Tuesday, June 21, 2016

Paul Klee, L'Ironie à L'oeuvre @ Centre Pompidou

Paul Klee, Mai Bild, 1925
This  huge exhibition of Paul Klee, L’Ironie à L’oeuvre is the most calming exhibition I have been to in a long time. If you are in need of an end of the week de-stress, this is the top floor of the Pompidou Centre is the place to go. Rarely is modern art with its fragmentations and abstractions so quiet and gentle as it is on Paul Klee’s canvases.
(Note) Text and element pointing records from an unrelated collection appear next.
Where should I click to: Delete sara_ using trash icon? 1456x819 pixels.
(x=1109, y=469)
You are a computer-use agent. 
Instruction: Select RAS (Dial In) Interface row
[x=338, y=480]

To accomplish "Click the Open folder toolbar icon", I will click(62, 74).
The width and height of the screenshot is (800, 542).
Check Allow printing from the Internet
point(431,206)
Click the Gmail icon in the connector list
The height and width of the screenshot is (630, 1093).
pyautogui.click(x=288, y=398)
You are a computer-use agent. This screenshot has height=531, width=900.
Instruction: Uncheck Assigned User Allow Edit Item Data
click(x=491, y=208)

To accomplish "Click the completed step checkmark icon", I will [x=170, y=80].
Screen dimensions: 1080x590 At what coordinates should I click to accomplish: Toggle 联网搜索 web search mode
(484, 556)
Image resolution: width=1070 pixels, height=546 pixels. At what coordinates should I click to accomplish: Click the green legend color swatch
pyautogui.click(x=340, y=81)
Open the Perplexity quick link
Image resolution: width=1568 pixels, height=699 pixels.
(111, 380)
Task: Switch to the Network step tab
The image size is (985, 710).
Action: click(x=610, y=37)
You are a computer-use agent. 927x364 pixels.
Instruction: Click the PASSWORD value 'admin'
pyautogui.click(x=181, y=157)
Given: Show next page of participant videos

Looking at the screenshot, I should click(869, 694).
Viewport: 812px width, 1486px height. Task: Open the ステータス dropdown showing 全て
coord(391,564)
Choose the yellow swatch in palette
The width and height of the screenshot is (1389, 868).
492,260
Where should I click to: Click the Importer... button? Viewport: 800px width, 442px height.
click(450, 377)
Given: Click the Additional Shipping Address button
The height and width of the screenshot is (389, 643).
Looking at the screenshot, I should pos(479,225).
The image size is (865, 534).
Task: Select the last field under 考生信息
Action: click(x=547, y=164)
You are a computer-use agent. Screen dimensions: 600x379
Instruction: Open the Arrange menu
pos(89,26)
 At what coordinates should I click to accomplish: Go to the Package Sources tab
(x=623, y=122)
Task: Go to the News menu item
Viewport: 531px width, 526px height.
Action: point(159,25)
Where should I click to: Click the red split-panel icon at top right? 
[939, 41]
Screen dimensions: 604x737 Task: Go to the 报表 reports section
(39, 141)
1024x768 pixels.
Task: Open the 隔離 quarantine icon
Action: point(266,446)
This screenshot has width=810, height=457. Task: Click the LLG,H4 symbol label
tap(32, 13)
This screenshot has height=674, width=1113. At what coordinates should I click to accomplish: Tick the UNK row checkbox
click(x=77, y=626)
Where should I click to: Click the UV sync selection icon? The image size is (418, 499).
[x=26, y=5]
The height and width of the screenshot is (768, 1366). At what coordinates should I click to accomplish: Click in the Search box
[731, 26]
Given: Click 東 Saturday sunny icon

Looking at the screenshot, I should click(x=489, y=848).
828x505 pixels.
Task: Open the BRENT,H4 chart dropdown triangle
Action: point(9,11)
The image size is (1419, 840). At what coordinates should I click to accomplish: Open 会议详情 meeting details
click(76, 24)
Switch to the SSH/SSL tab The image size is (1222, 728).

What I loved most was the fact that the paintings and drawings were often incredibly angry and ascerbic, and while filled with fragmentation and division, they are also yet executed with lightness and joy.  In form, the work is very delicate: each stroke and line is made of water colour, and they are painted often on cardboard or paper pasted onto cardboard to accentuate ephemerality. In these materials, there is a sense of transience to the works and, at times, it feels as though they are going to disintegrate soon, as though they will crumble in the hand if touched. Indeed, the Angelus Novus (1920) a work barely known in its time, but that was made so famous by Walter Benjamin's discussion of it as the Angel of History in his Theses on the Philosophy of history, is so fragile that it is put in a darkened room and will be returned to the lending gallery before the exhibition is over.    
 
Paul Klee, Comedian's Handbill, 1938
Every work and every series of works is filled with contradictions: the shapes and patterns are always geometrical, but not mathematical or precisely drawn. In other contradictions, the sense of the childlike - but not childish - that is everywhere in the air at the time Klee is painting, becomes merged with the mechanical, with the machines that are also beginning to appear everywhere in his historical moment. And Klee is also able to bring the lightness, joy and play together with the critique of war spawned by modernity in his midst. Indeed, there are many ironies here. 
 
Paul Klee, Highways and Byways, 1928
What’s also striking is the singularity of Klee’s work. Klee does something quite different from other painters of his time, though there are many references and resonances. It’s possible to identify his contemporaries in the geometricality, for example, the use of line in its contrast with shape and colour. There are also obvious references to work of Alexander Calder in the magic and game-like nature of what Klee depicts and the way his mind works. But then the colours used by Klee are always different from everyone else’s. And the aggression, or what I would call the male-ness of the images that is so prominent in his contemporaries, is absent from Klee’s painting. His images are small, delicate, and I want to say, they are feminine in their tenderness.
Angelus Novus Paul Klee
Paul Klee, Angelus Novus, 1920 

And yet, that said, the most compelling of Klee’s works are those produced side by side with cubism and constructivism. Though the latter can be seen in the works produced when he was in Egypt, a time that he was more interested in exploring the colours and textures of the desert. That is, it’s is of course ironic that the influences of the most contrived artistic forms appear in Klee’s paintings when he was closest to nature. I also wondered whether the paintings’ continual verging towards two-dimensionality in Klee’s later years a push to abstraction that mirrors the artistic response to outbreak of World War II, or is it his own individual search? Because of these apparently irreconcileable contradictions, while the exhibition is very calming and peaceful, we come away with a lot of questions and I, for one, was unsettled as well as restored.